Monitoring was conducted in three intensive one-week campaigns, across three seasons in 2007 and 2008. Numerous pollutants were measured at three stationary sites surrounding the airport in different wind directions, including continuous measurements of ultrafine particle counts, black carbon, fine particulate matter (PM2.5), and nitric oxide, along with integrated samples of PM2.5, PAHs, nitro-PAHs, VOCs, and carbonyls. The integrated samples had averaging times ranging from 6-hour to 24-hour, capturing diurnal variability in concentrations when feasible. Passive samplers for nitrogen dioxide were deployed at numerous sites near the fenceline and at varying distances from the airport and major roadways. Mobile continuous monitoring of ultrafine particle counts, particle-bound PAHs, and PM2.5 was conducted to determine spatial patterns of these pollutants across multiple neighborhoods, using GPS instruments to record location as well as significant source events. In addition, real-time wind speed and direction data were collected with multiple sonic anemometers, and noise monitoring was conducted to provide a real-time determination of flight activity. The timing of flight take-offs and landings was also gathered within a database that included aircraft type.

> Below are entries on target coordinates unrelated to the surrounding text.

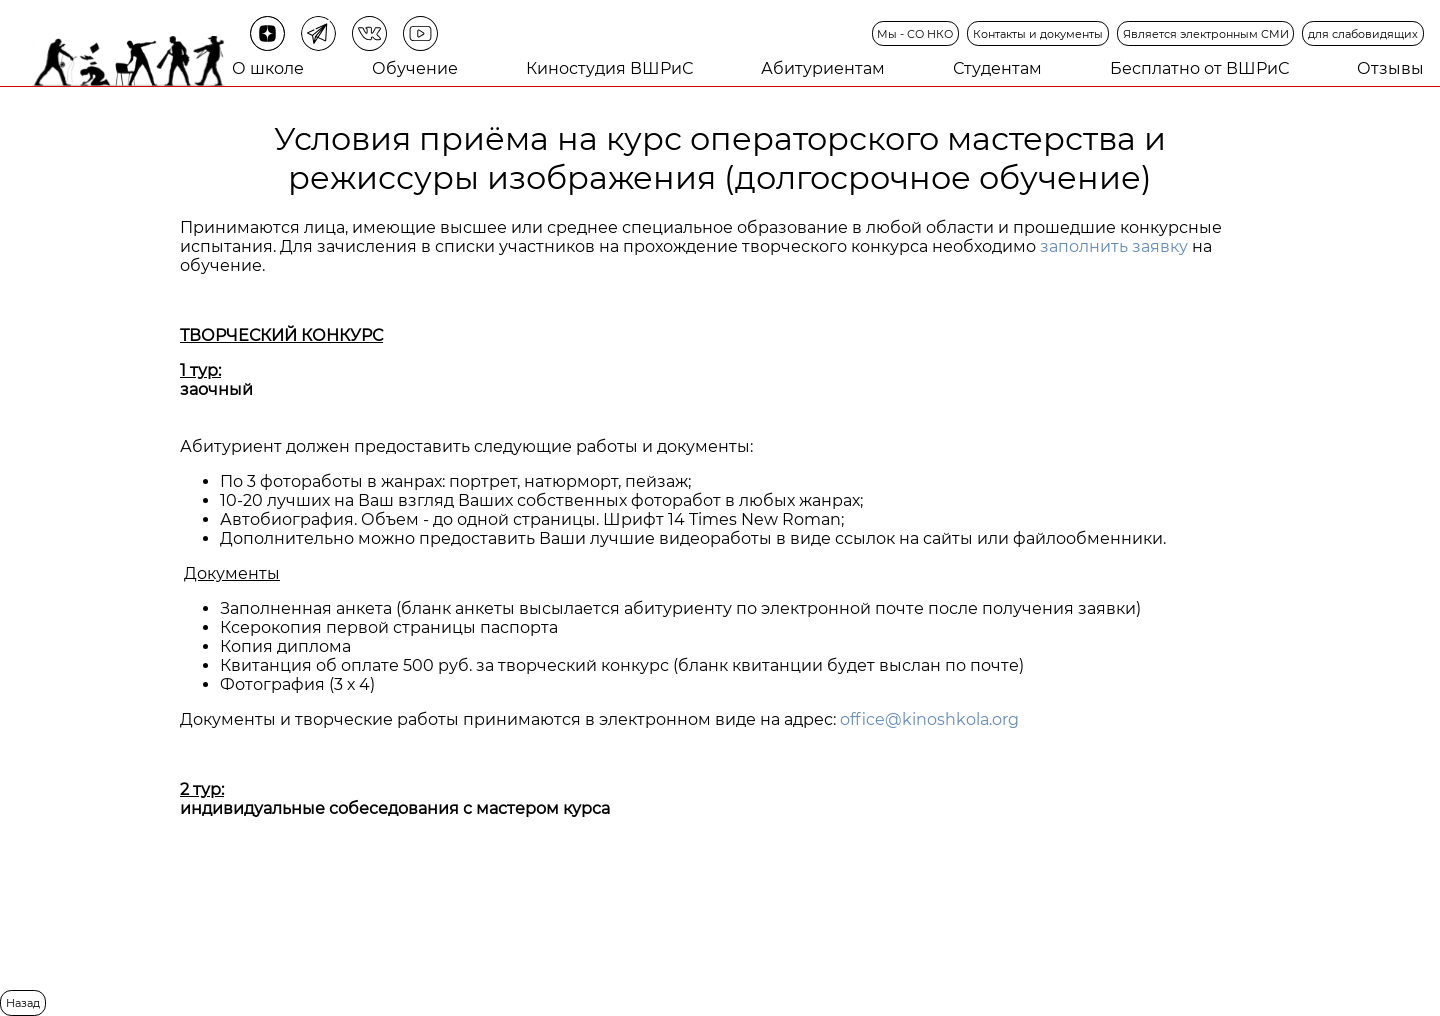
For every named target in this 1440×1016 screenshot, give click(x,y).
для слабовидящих (1363, 34)
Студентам (997, 68)
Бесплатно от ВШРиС (1199, 68)
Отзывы (1390, 68)
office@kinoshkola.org (929, 719)
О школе (268, 68)
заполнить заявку (1114, 246)
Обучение (415, 68)
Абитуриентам (823, 68)
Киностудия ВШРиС (609, 68)
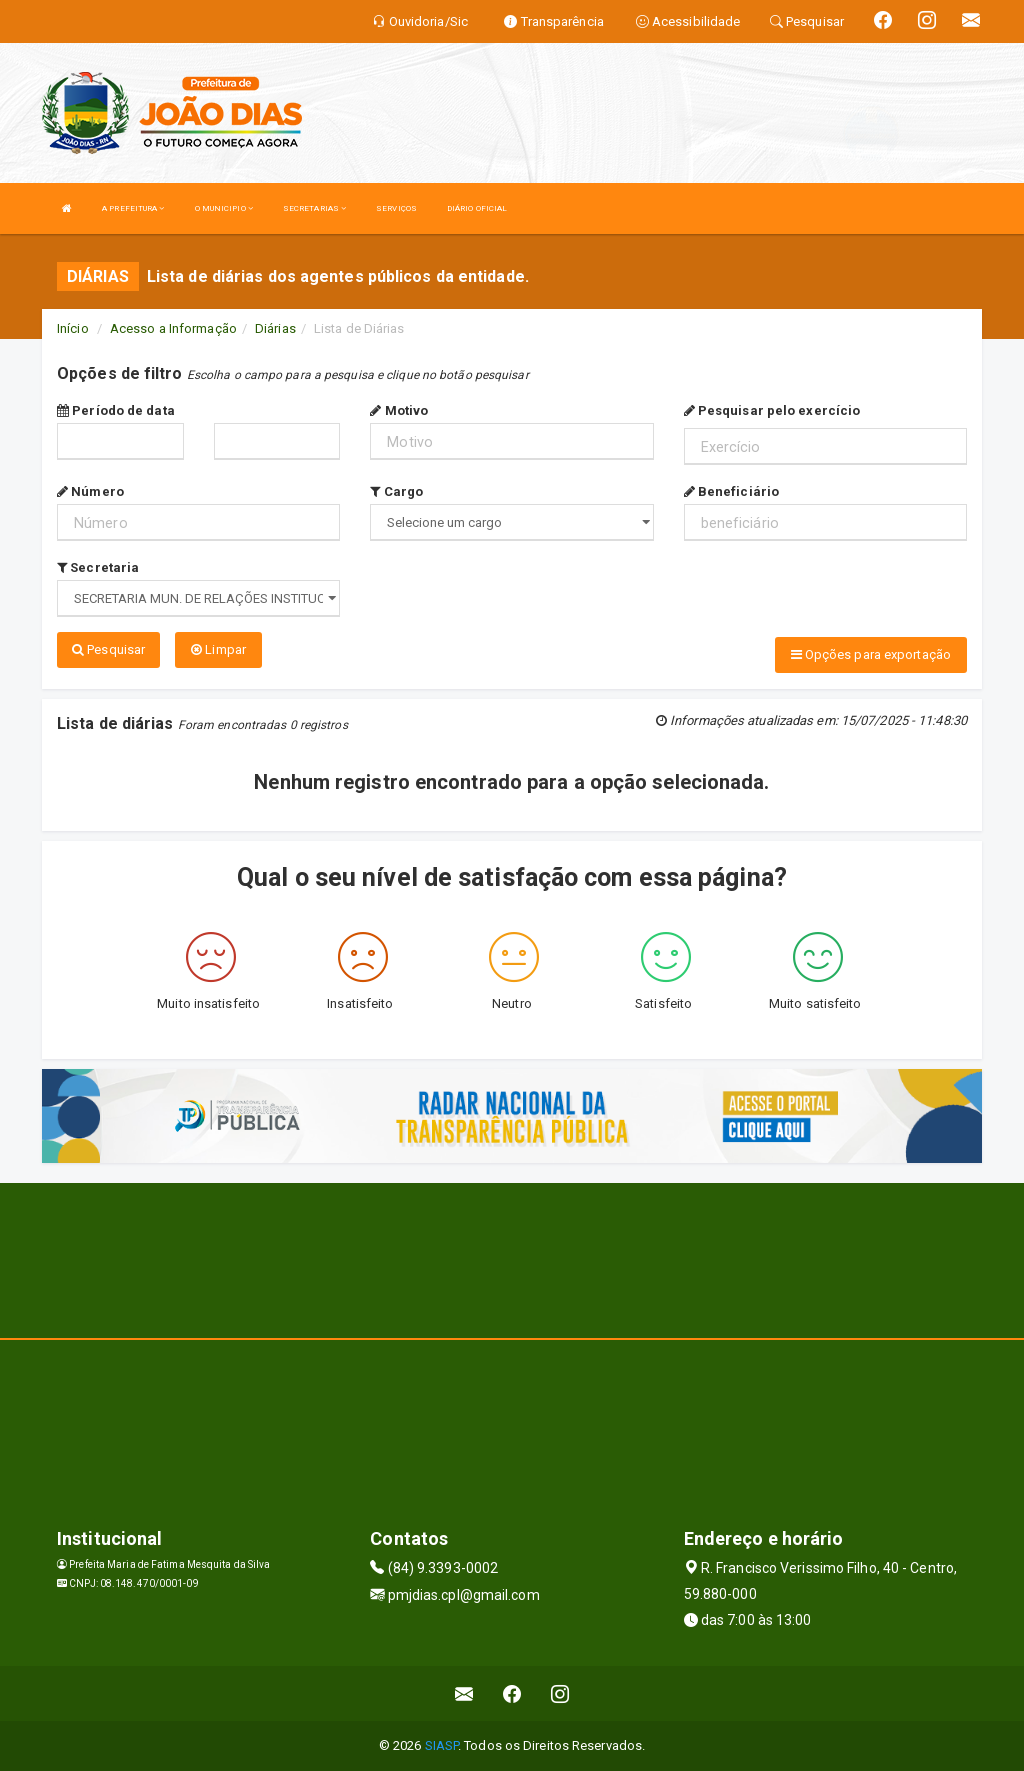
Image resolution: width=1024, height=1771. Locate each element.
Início (73, 328)
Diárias (275, 328)
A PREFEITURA (133, 208)
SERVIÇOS (396, 208)
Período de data (116, 410)
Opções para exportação (871, 654)
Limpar (218, 649)
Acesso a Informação (173, 328)
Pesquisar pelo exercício (772, 410)
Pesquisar (108, 649)
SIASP (442, 1745)
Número (90, 491)
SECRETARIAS (314, 208)
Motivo (399, 410)
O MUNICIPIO (224, 208)
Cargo (396, 491)
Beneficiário (731, 491)
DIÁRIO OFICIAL (477, 208)
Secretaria (98, 567)
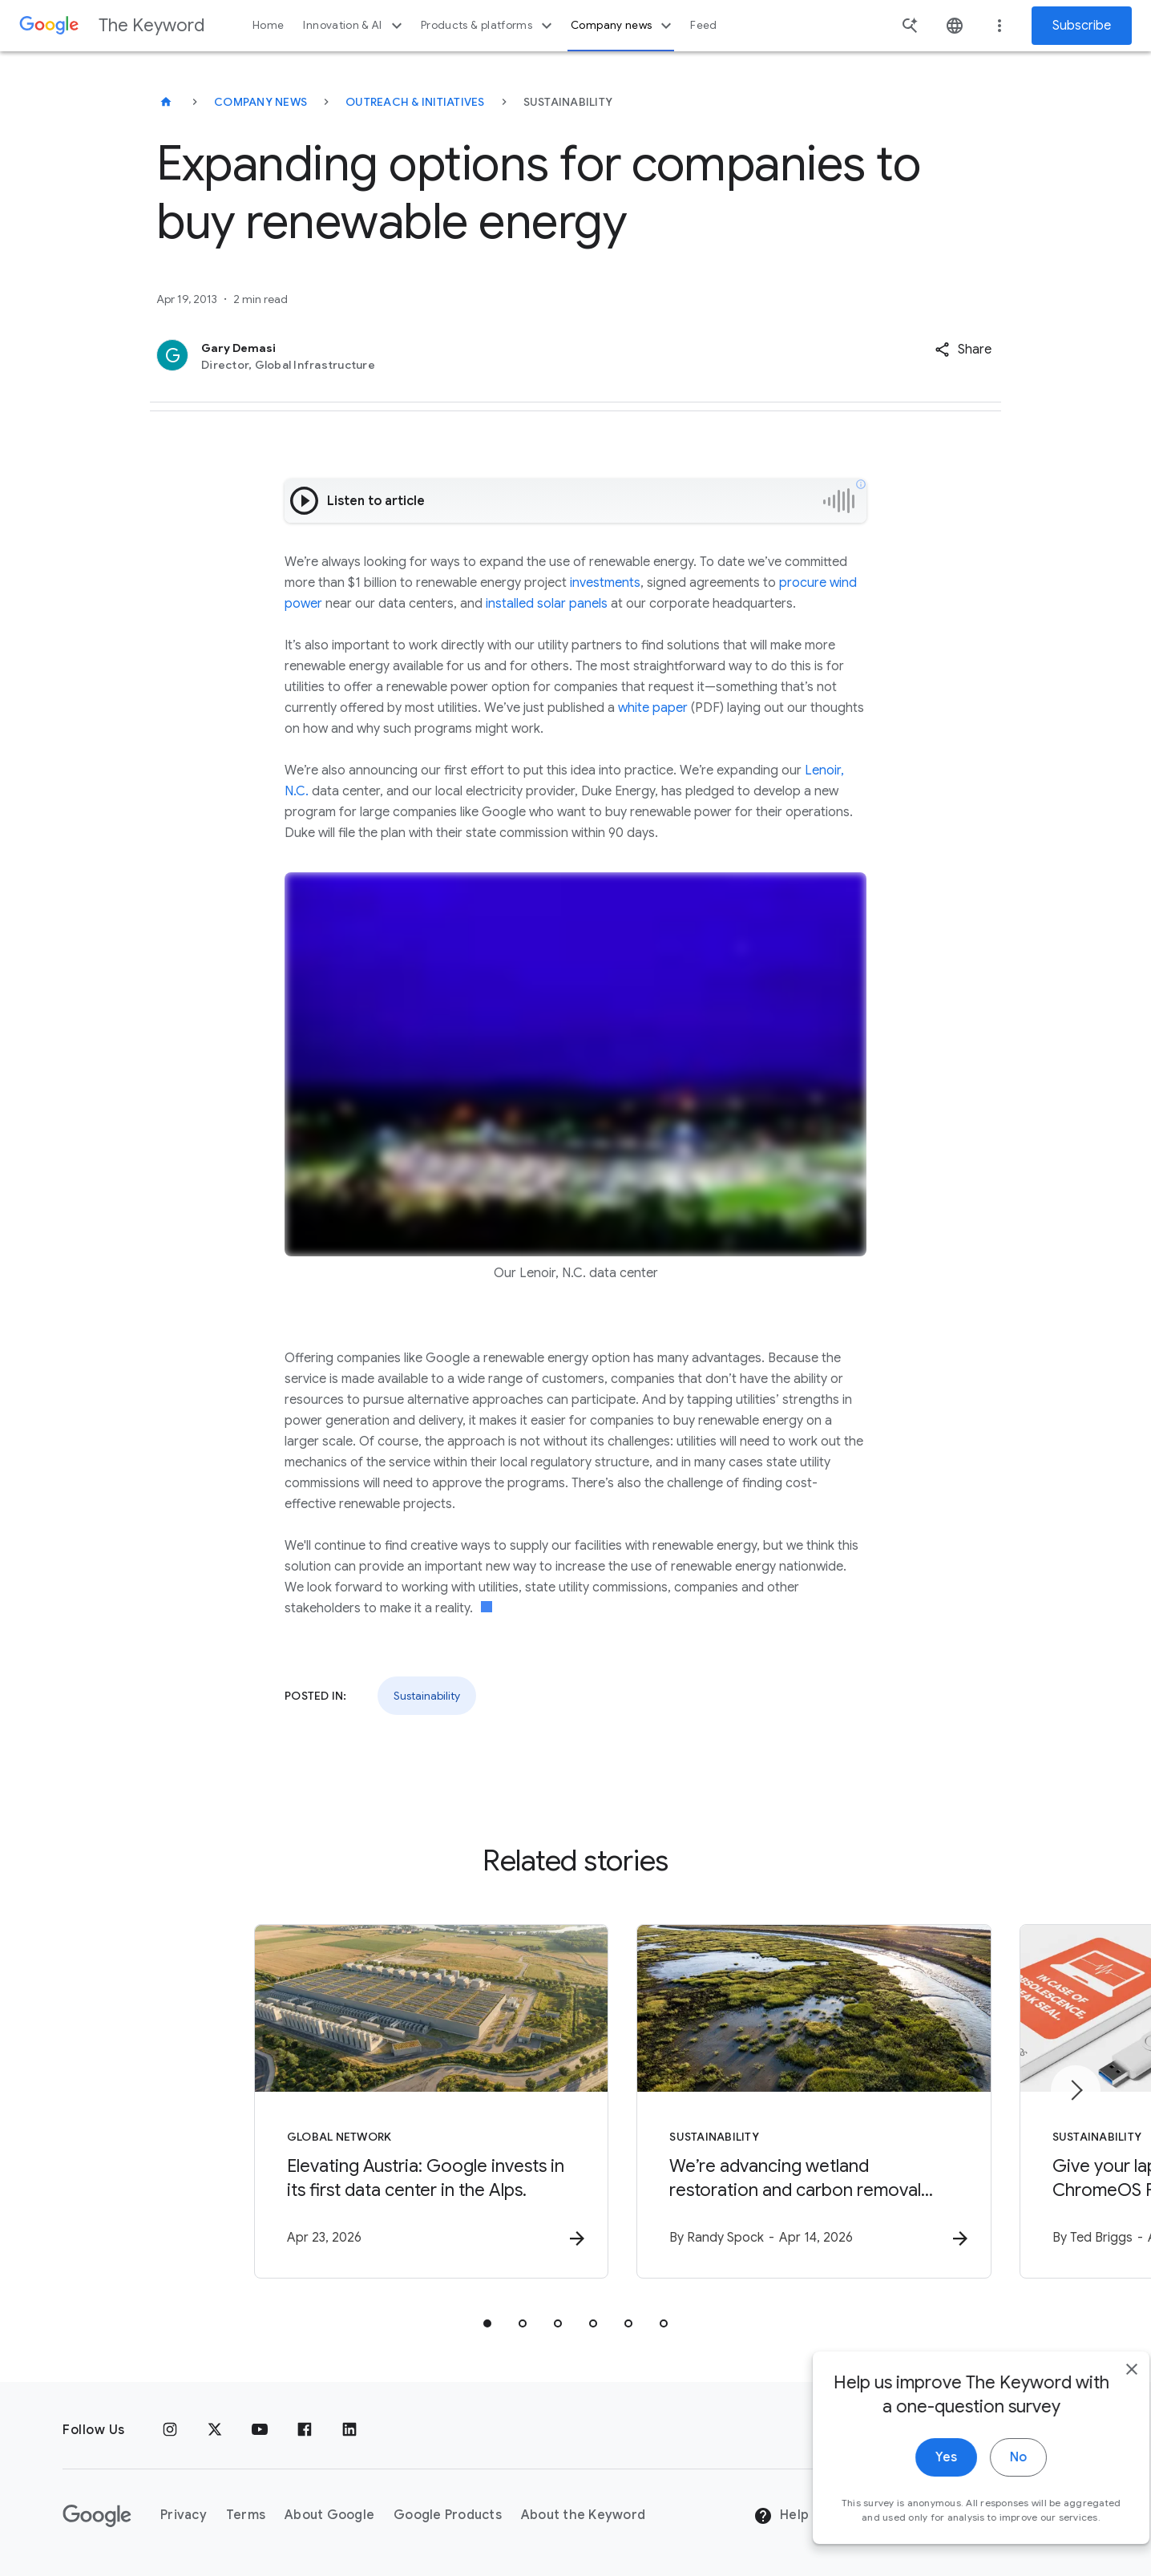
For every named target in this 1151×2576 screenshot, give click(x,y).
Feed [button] (703, 25)
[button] (963, 349)
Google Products (448, 2516)
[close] (1101, 2401)
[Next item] (1075, 2090)
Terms (245, 2516)
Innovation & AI (354, 25)
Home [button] (268, 25)
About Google (329, 2516)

Analyses suggest spatial heterogeneity in nitrogen dioxide across the sampling domain, with higher levels in areas near the terminal building and downwind from major roads. Evaluation of continuous measurements at the stationary sites indicates higher concentrations of particle-bound PAHs, ultrafine particle counts, and black carbon during periods when the sites were downwind from the airport grounds. VOC and carbonyl data demonstrated a high detection rate and significant correlations among BTEX compounds. Formal regression analyses on continuous monitoring data utilizing flight activity as well as meteorological data suggest significant influences of wind speed and direction and provide for quantification of the marginal contribution of airport sources relative to other nearby sources.
We conclude that intensive multi-pollutant monitoring campaigns surrounding airports or other defined sources can be an informative way to determine the marginal contribution of these sources to ambient concentrations, especially for pollutants and geographic domains that are not easily captured with atmospheric dispersion models.